Given the input and desired output, automatic methods have been developed for modeling 
various speech phenomena. These automatic methods have been crucial in advancing the 
state of the art in speech recognition. Furthermore, the performance of a speech 
recognition system can be evaluated by simply measuring the word error rate, for example, 
thus allowing for systematic and objective evaluations that can be used to improve system 
design. In contrast, the natural language understanding problem has not been as well 
defined. While the input here is taken to be a set of words, the output (i.e., the meaning of 
the utterance) is not well defined for all cases, nor is it well modeled computationally. One 
result has been the lack of rigorous evaluation of the performance of natural language 
systems. Partial theories for modeling meaning exist, such that limited language 
understanding systems have been built which may be useful in certain applications. The 
building of such systems has required the enormously labor-intensive process of 
developing grammars and semantic rules that map an input sentence into its meaning 
representation. The extent to which existing theories for modeling language are complete, 
however, has not been rigorously tested. While new linguistic theories may be needed to 
model a larger range of linguistic phenomena, there is a dire need to develop automatic or 
semiautomatic methods for the modeling of linguistic phenomena. 

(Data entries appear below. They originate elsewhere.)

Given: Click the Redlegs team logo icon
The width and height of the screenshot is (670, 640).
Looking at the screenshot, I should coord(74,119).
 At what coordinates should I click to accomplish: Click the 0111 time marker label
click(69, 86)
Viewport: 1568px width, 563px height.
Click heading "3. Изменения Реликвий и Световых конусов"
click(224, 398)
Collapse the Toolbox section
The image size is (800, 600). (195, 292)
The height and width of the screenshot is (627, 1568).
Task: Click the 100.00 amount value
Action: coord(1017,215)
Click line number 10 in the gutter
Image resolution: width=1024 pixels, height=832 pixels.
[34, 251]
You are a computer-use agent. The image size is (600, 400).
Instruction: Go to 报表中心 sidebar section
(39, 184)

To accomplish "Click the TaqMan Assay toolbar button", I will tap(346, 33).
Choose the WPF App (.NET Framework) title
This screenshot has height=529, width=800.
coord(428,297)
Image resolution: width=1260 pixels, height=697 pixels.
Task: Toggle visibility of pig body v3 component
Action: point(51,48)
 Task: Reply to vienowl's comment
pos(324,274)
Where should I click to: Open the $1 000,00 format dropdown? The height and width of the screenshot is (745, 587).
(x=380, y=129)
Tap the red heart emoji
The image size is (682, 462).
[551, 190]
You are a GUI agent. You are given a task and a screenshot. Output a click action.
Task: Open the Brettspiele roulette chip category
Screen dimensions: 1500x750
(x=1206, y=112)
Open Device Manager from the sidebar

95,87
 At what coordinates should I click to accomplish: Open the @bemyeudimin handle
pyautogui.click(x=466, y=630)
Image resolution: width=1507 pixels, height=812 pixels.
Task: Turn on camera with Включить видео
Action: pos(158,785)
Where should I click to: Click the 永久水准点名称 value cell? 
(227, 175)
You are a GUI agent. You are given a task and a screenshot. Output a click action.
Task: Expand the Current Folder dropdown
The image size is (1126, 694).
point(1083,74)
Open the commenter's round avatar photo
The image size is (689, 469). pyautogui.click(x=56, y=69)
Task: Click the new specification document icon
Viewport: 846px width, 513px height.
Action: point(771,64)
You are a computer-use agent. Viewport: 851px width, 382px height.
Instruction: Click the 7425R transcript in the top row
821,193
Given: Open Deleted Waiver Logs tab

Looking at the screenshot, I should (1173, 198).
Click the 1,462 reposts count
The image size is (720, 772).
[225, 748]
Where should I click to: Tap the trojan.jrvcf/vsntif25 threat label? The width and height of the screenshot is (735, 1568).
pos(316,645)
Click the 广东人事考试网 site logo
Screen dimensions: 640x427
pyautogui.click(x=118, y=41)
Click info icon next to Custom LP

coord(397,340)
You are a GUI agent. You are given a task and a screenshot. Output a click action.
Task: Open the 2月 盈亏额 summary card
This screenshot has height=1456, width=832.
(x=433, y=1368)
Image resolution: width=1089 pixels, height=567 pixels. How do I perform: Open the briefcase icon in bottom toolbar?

It is important to note that the language modeling problem is significant for speech 
recognition whether complete understanding of the input speech is required, as in the 
problem solving application, or merely transcription of what has been said, as in the 
dictation application. Statistical language models, for example, have been quite successful 
for the dictation application, without requiring understanding on the part of the machine. 
The translation problem, however, is directly affected by progress in modeling of syntax, 
semantics and discourse, especially in interactive applications over the telephone. 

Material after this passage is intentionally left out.